Scaling the ecosystem
“You can be successful in any geography,” said Uster. “But in order to make a real impact you have to look beyond Canada.”
This statement, however, does not mean that starting and scaling in Canada is not a good idea.
Our costs of living are lower and our population is comparatively more educated on average than the United States. Given changes in the US, UK, and Europe, our immigration system could be taking in the brightest talent in the world.
But a few things are missing.
We need a mentality of buying Canadian, says Lopes. Buying Canadian does not mean shunning the rest of the world, nor does it mean Canadian companies can’t go international, but it’s nearly impossible for Canadian companies to grow into global powerhouses without support from Canadian customers.
“Founders must be vulnerable, able to ask for help, and be willing to give up on other things in order to focus on the growth of their business.”
From a regulatory perspective, Uster suggests a “passport” system and standardized regulations in industries like financial services or education. That way, a company can become properly regulated in one region, using their “passport” to help them expedite the process in other regions where they want to do business. As regulatory burdens can cost hundreds of thousands of dollars to set up in each region, a standardization process will automatically make the process far more competitive for startups and more attractive for investors.

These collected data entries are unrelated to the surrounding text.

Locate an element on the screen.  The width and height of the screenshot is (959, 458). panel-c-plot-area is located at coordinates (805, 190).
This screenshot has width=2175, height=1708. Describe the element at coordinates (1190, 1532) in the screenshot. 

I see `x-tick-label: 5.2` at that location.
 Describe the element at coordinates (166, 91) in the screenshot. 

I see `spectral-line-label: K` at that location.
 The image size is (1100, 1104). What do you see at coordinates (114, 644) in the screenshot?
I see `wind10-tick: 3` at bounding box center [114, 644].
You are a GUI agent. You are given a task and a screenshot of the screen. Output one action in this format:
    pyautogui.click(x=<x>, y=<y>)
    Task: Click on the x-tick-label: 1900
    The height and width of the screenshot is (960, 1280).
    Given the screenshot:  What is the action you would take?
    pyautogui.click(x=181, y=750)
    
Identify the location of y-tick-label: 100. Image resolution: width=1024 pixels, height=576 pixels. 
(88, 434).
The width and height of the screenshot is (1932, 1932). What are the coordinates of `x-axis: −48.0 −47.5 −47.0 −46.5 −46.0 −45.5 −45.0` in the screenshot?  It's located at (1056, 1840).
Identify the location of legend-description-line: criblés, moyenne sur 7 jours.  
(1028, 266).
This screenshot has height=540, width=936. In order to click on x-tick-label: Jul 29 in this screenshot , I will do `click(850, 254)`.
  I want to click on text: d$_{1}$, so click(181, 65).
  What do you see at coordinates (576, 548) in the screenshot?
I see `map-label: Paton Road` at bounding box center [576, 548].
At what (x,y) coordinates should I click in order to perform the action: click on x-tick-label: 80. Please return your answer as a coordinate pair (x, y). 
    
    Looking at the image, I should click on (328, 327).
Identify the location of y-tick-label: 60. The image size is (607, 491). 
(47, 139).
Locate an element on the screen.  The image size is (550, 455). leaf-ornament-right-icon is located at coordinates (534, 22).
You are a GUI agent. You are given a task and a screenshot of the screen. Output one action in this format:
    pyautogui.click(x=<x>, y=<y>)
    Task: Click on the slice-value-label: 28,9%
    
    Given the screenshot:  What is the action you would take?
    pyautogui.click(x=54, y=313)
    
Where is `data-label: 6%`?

When it comes to talent, the conversation abounds with talk of bringing in skilled immigrants – and the government is responding. However, this is only one pillar of three that are necessary to build an ecosystem, say Payne and Lopes.
You have to bring in skilled immigrants, surely, but you also have to train and grow the talent already here, and focus on retention. This ensures that our current bout of international luck doesn’t dry up the moment another country becomes more immigrant-friendly, stealing both immigrants to Canada and Canadians themselves.
When it comes to founders of companies, “they believe they can do anything,” says Lopes. “That belief helps us put up with the crap so we can come out the other side alive. But we are not infallible.”
Founders must be vulnerable, able to ask for help, and be willing to give up on other things in order to focus on the growth of their business.
When it works, it’s brilliant. When it fails, it’s a great learning experience. Without self-awareness and acknowledging your own limitations, however, the rest of it doesn’t matter.